While the risk of a recession remains uncertain, Friedman thinks we will have a clearer picture of what interest rates will look like in three or four months.

“What people really want is a known environment,” Friedman told CNBC at the World Economic Forum Annual Meeting in Davos, Switzerland. “They want to understand their cost of capital.”

She claims that firms want to better understand the economic climate in order to underwrite investments, while investors want to better understand the environment in order to make educated investment choices.

“If we can get to a point where we have a known interest rate environment, even if inflation is still a little elevated, I think we can operate in that environment for a long time,” Friedman told CNBC. “Hopefully, we can avoid a recession, but even if we do, we’ll be familiar with the environment, which creates a better environment for investors.”

Notably, Friedman admitted that, although the United States has had very low interest rates for the last 14 years, we have had anything from 3% to 5% interest rates for decades previously and yet had a robust, expanding economy.

One seismic shift she anticipates for the near future is the realization that “money is no longer free,” adding that this shift would likely reduce our accustomed “growth-at-all-costs” attitude.

“Capital has a real cost. “Access to capital will have some sort of effect that will cause companies to make more discerning investment decisions,” Friedman stated during her CNBC interview.

She anticipates that corporations will become more focused on cash flow, and that investors will become more interested in companies that can demonstrate profitable growth or a clear route to profitability.

Friedman told CNBC that “instead of letting every sprout grow, you’re going to choose which sprouts are going to grow into trees, and you’re going to go really hard after those.”

In terms of other developments, Friedman said in her 2023 prediction that she expects the economy’s digital transition to continue.
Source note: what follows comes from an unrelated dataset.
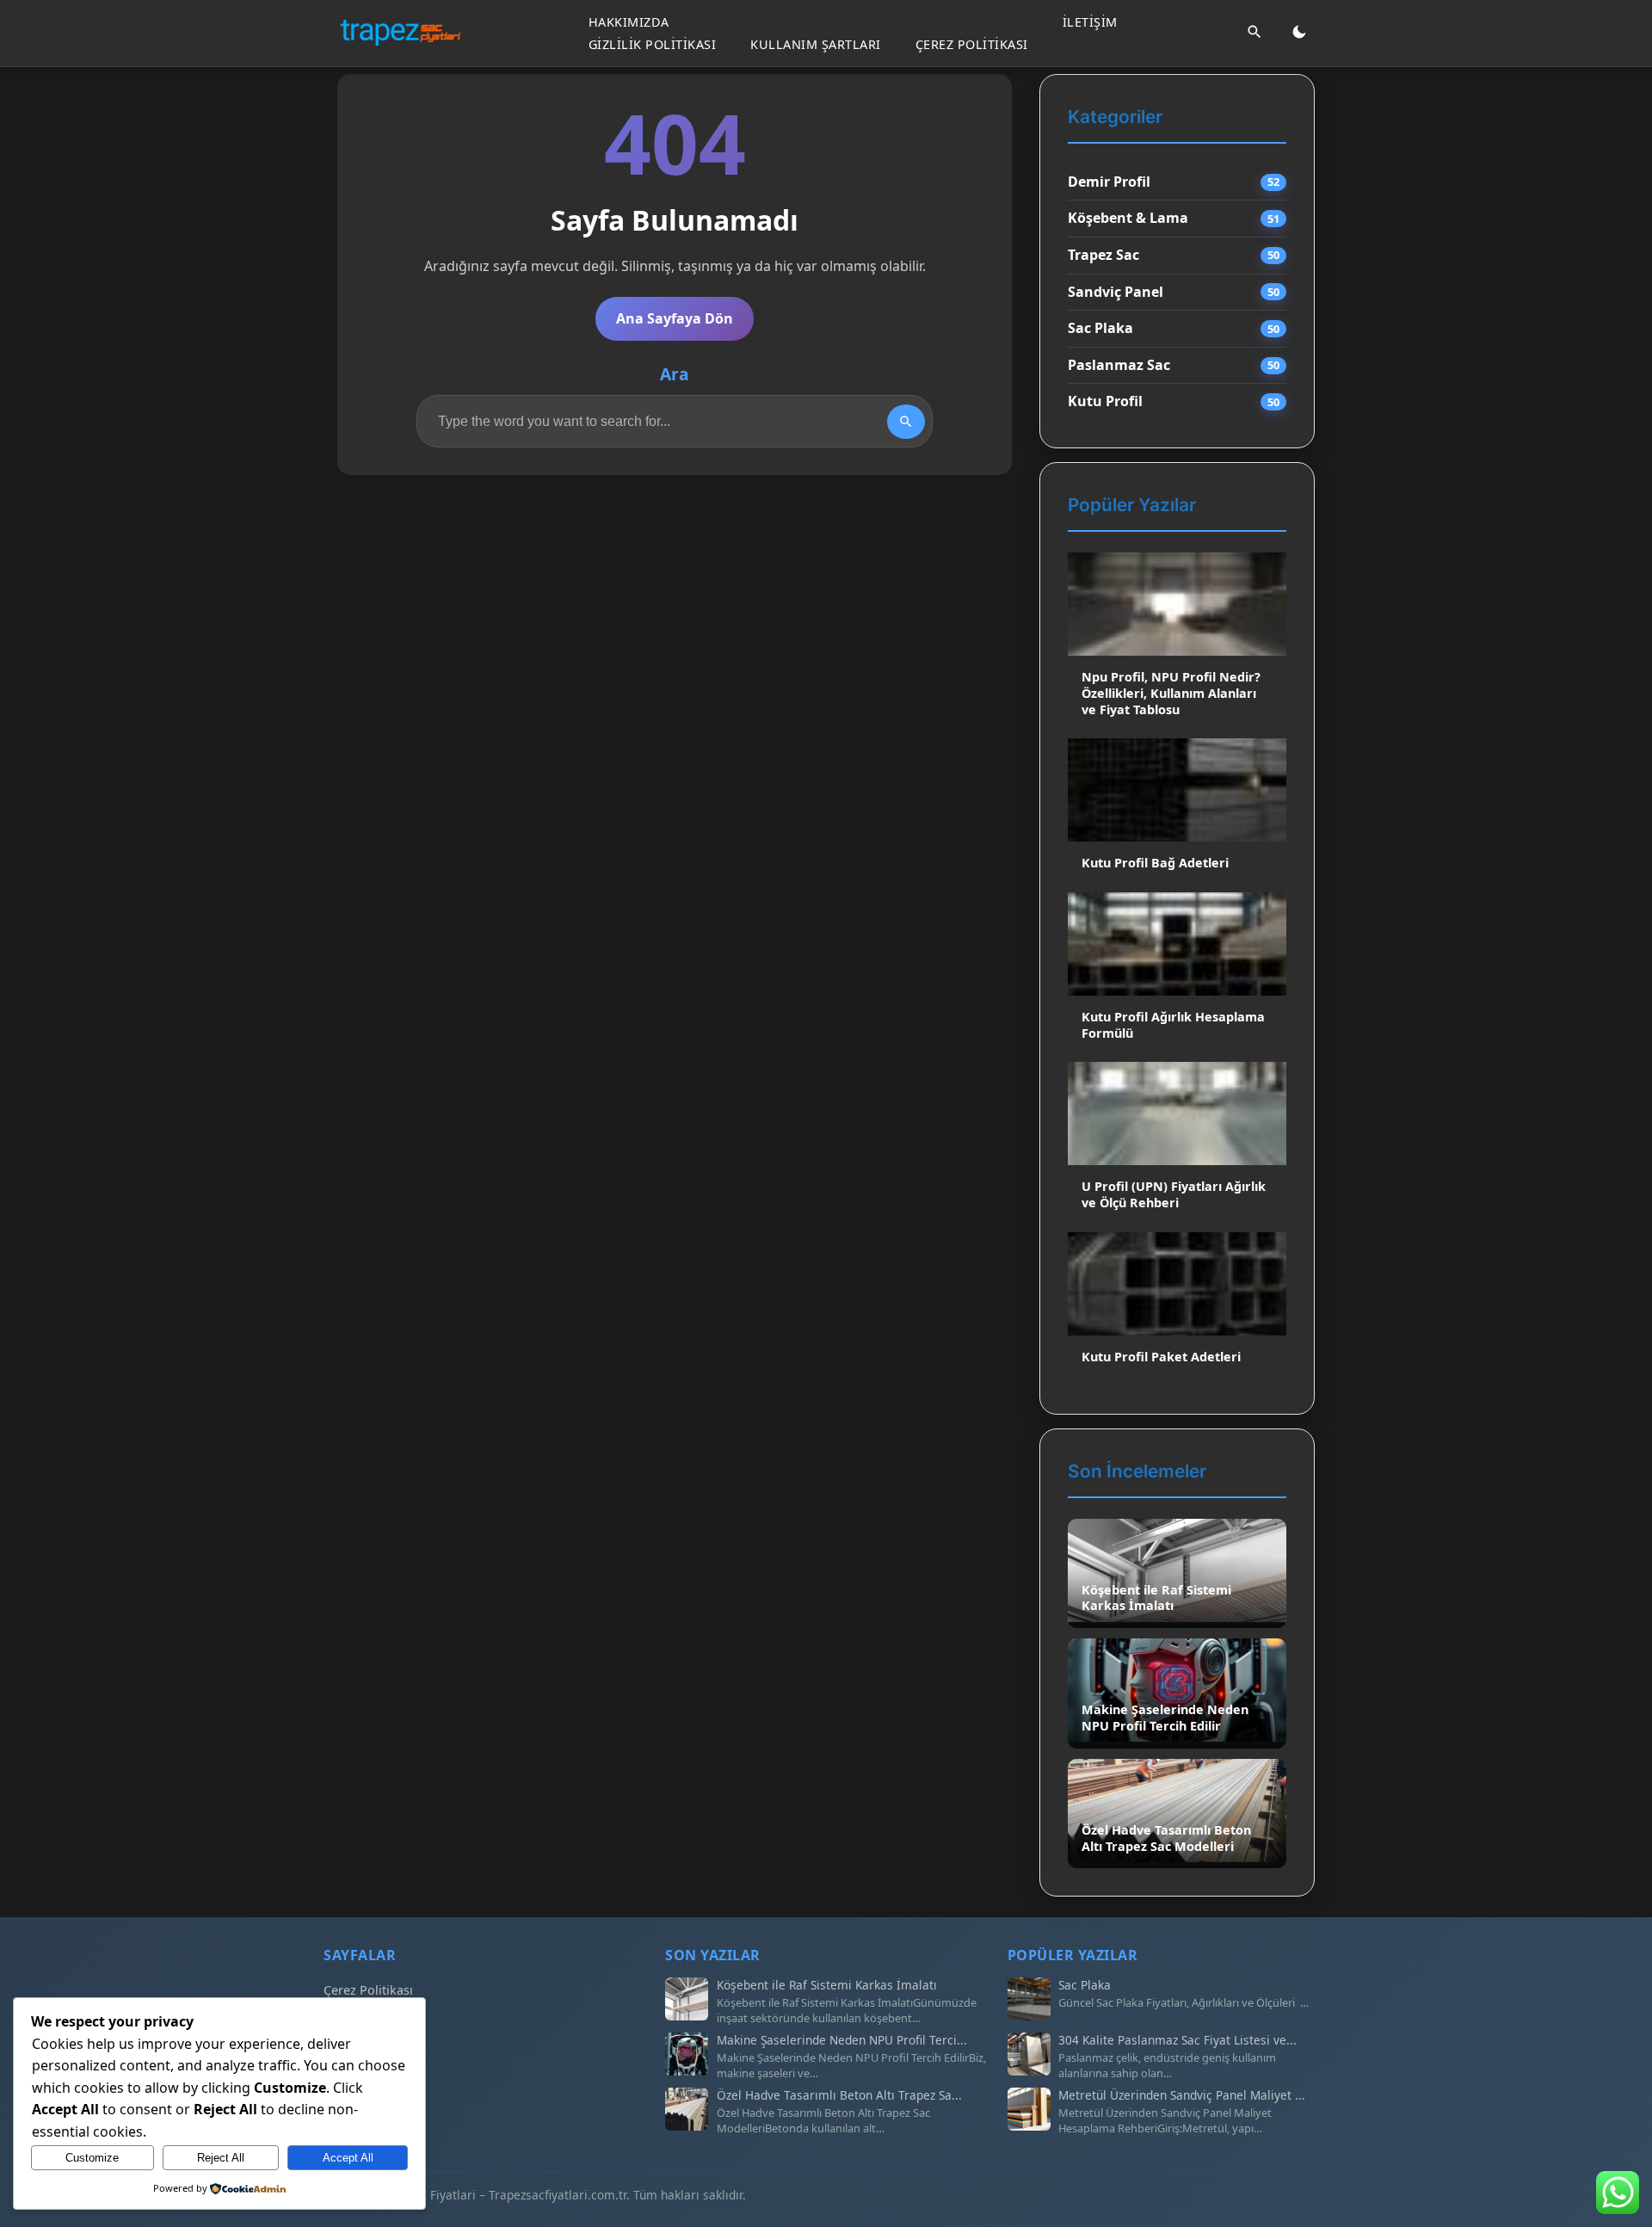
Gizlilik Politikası (653, 43)
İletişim (1090, 22)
She predicts that businesses will continue to prioritize strategic data and infrastructure utilization in order to function more effectively and “do more with less.”

She also said that automation, artificial intelligence (AI), and the growth and regulation of the digital asset industry would be important issues in this new economy.

While most CEOs are concerned about supply chain issues, workforce shortages, and digital-native customers, Friedman feels that automation is critical to survival. Companies will continue to upgrade technology in order to boost internal efficiency and client results.